That's the trailer I have and it is nice, fits like a glove but it does not dry launch as well as the ramlin.


----------



## el9surf (Dec 23, 2008)

Ended up fixing the ramlin. Eliminated some of the unecessary items, found the winch and jack online and got the expense down in the reasonable range.


----------



## el9surf (Dec 23, 2008)

Here are some more pics over the past month. It has been one small project after another but it's finally starting to come to an end. 
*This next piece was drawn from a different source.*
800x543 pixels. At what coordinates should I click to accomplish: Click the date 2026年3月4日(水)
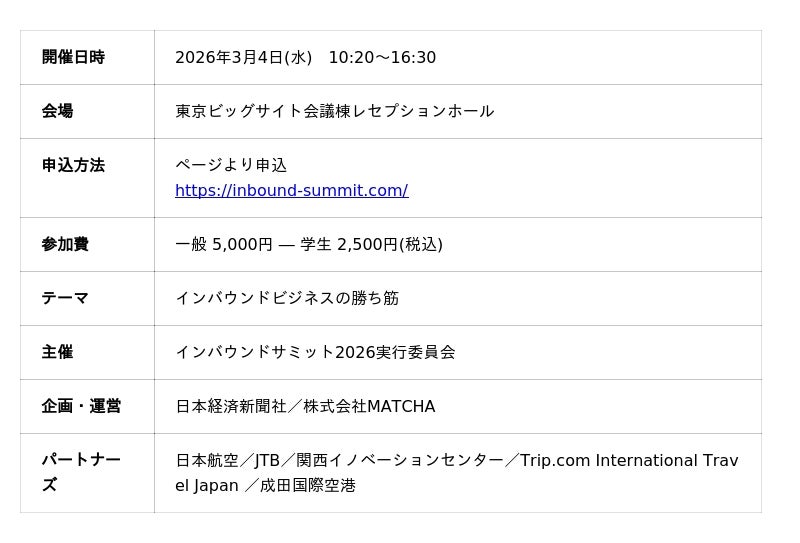[243, 57]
First up is the trip to Ramlin. Boat is up on the hoist as they are about to swap out the temp trailer for my refurbed trailer.
I had them add a removable tongue, new LED lights, new welded on uprights, new bunks, capped I beams, new pivot brackets and new rollers. 









Capped ibeams









The removable tongue allows me to keep the boat in the garage 









Here is what the fenders looked like once the old whipray grip tape was removed. 









This one has been sanded for about 5 minutes. Once I get 1200 and 1500 and some polish it will look new. 
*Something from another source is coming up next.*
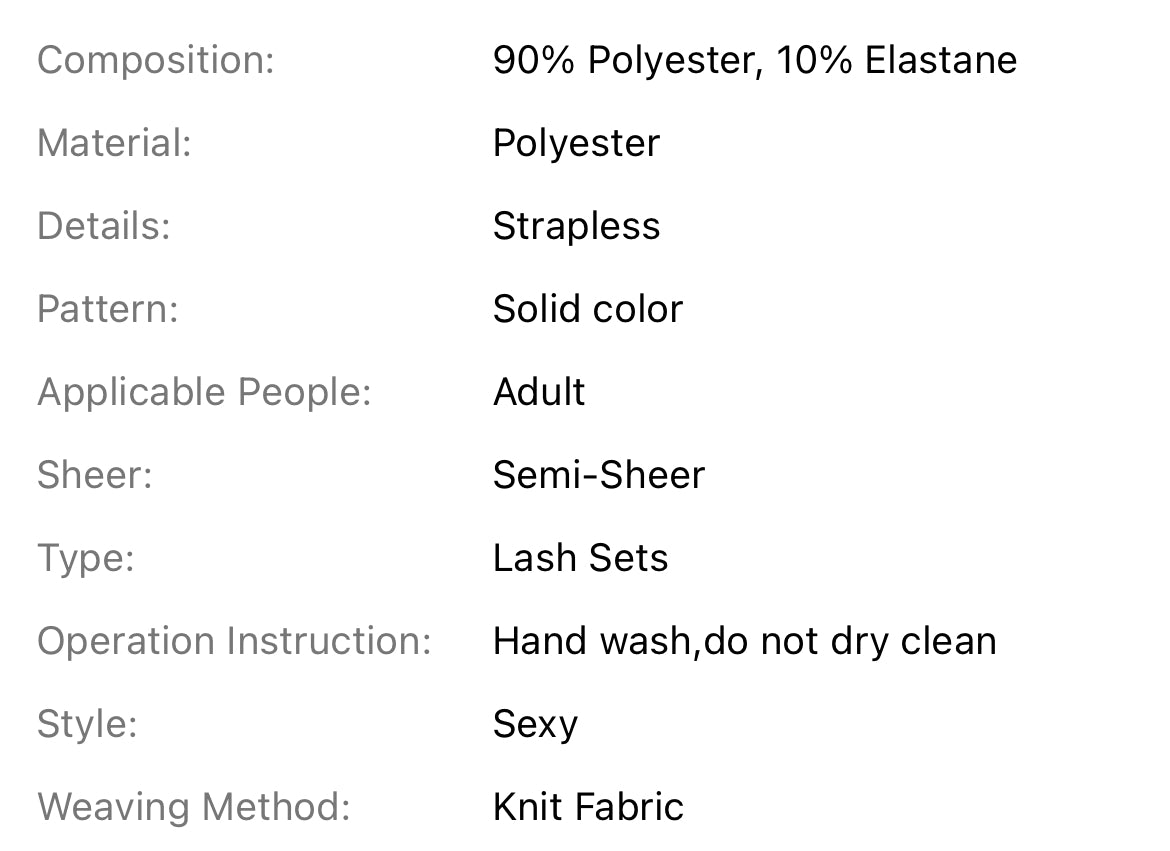Click the Composition label
The height and width of the screenshot is (851, 1170).
155,61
New grip tape for the fenders









up on jacks at the tire shop getting new rubber. 









Sanding the spare wheel to see how it came out, got my neighbor to help out. Spent a couple hours sanding through the grits starting at 120.









Still need to hit it with 1200 and 1500 grit and seal but for now it has some shine back









Went to the motor shop, got new anodes, new filters, oil, lower unit fluid, and new fuel water seperator. Motor only has 84 hours on it so it wasn't necessary but I wanted to start with a clean slate.








Finally first trip and my buddy landing the first fish on the boat. I had a few shots as well but the wind didn't cooperate when I was on the bow. 








Waiting on some new HB decals along with a new winch and jack stand. Aside from that may have the hull buffed but it's pretty much done.


----------



## Godzuki86 (Nov 30, 2013)

Man that is a beautiful boat. Nice job!


----------



## Maverick904 (May 28, 2013)

Nice lookin rig Eric


----------



## shiprock8 (Sep 23, 2013)

Very, very nice!


----------



## grovesnatcher (Sep 25, 2007)

Looks great, your going to love it, let me know about getting together I'd like to switch props and look and motor heights. I still need to see what the best set up is for speed and hole shot.


----------



## blondmonkey777 (Oct 18, 2012)

nice work man


----------



## swaddict (Dec 19, 2009)

turned out great, post pics of the other side of the front of the trailer, curious to see how they did the removable tongue and relocated the jack


----------



## TC (Feb 15, 2011)

Very nice.


----------



## el9surf (Dec 23, 2008)

> turned out great, post pics of the other side of the front of the trailer, curious to see how they did the removable tongue and relocated the jack


I will post some pics up next week once I'm able to get the new jack and winch installed. Grove I will pm you. Should have some free time in the next couple weeks to fish during the weekdays.


----------



## el9surf (Dec 23, 2008)

Here are a couple pictures showing the completely removable tongue that Ramlin installed. For those of you with normal garages this makes storing a skiff this size possible. Putting the tongue in takes about 2 minutes total. Also upgraded the winch and jack stand with the new stuff from Fulton.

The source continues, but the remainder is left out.